Science and Technology, Rationalisation and Modernisation
The terms rationalisation and modernisation refer to an interrelated complex of
societal and cultural developments which have changed fundamentally the character of
Europe, North America as well as an increasing number of other societies. While its orgins
can be traced to a specific location (Europe) and historical period (since the seventeenth
century), the process of transformation, according to the so-called 'rationalisation
thesis', is supposed be universally applicable. In western culture the discovery of
specific principles of rational thought, research and action both explains and legitimates
its global cultural, political and economic expansion.
Science and technology assume a prominent position in this process of transformation.
Without technology and the natural sciences, the emergence of the modern, industrialized
society would have been unthinkable. A comparable relationship consists in the twentieth
century behavioral and social sciences and the social technologies of administration,
management and policy-making.
Over the past century and especially in the decades after World War II, the social and
cultural position of science and technology has changed gradually. Once the domain of a
few, scientific and technological research now has become the calling of many, not to
mention an explicit topic of government concern. Besides the relatively autonomous, often
academic research, the study of science and technology increasingly is being conducted in
diverse institutional environments, in new locations - as R&D firms, consulting firms,
software houses and the like - and often in close collaboration with professional
practices. Science and technology have moved from being relatively independent subsystems
within societies to inherent components of modern societies. Science, technology, culture
and society are developing more and more poignantly in interaction with another.
The increasing interpenetration of science, technology and modern culture and society
implies five core questions, the answers to which can contribute to a diagnosis of modern
society and culture:
- What roles do science and technology play in the transformation (or rationalisation)
process in which societies are entangled, and how are these roles to be empirically
researched and theoretically clarified?
- How are science and technology being influenced, substantively and organisationally, by
the societal and cultural processes in which they are interwoven?

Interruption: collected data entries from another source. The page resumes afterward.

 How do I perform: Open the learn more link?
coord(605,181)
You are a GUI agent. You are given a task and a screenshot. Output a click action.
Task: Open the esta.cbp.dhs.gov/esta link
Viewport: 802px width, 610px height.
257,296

- How are the boundaries being drawn between science, technology and the culture in which
they are produced and reproduced, and how are these boundaries being made visible and
invisible?
- How are normative questions concerning science and technology taking shape, and what
does this imply for the manner in which these questions are treated? and finally,
- The reflexive question: How are analyses of the development of modern culture and
especially the position of science and technology to be legimated, without appealing to
the prevailing epistemological vocabulary, which in itself is a characteristic result of
the rationalisation process?
- Over the past few decades Dutch research into the field of study outlined above has been
developed in the following areas:
- research into the development of the modern research system, including a quantitative
description of its development (scientometrics);
- research into the social construction of technological artifacts and systems and the
social regulation of technology;
- research into the manner in which cultural boundaries and conflicts arise as a result of
technology and science and into how normative problems take shape socially and culturally;
and
- research into the development of science in connection with professional practices in
the w/lfare state (in particular, health, social and technical sciences).
In all of these areas, Dutch researchers have gained an high-standing international
reputation. Since 1988 the Dutch Summer School has established an international name for
itself. Leading researchers and graduate students from England, Scotland, France, Germany,
Austria, Denmark and Scandanavia have taken part in the program.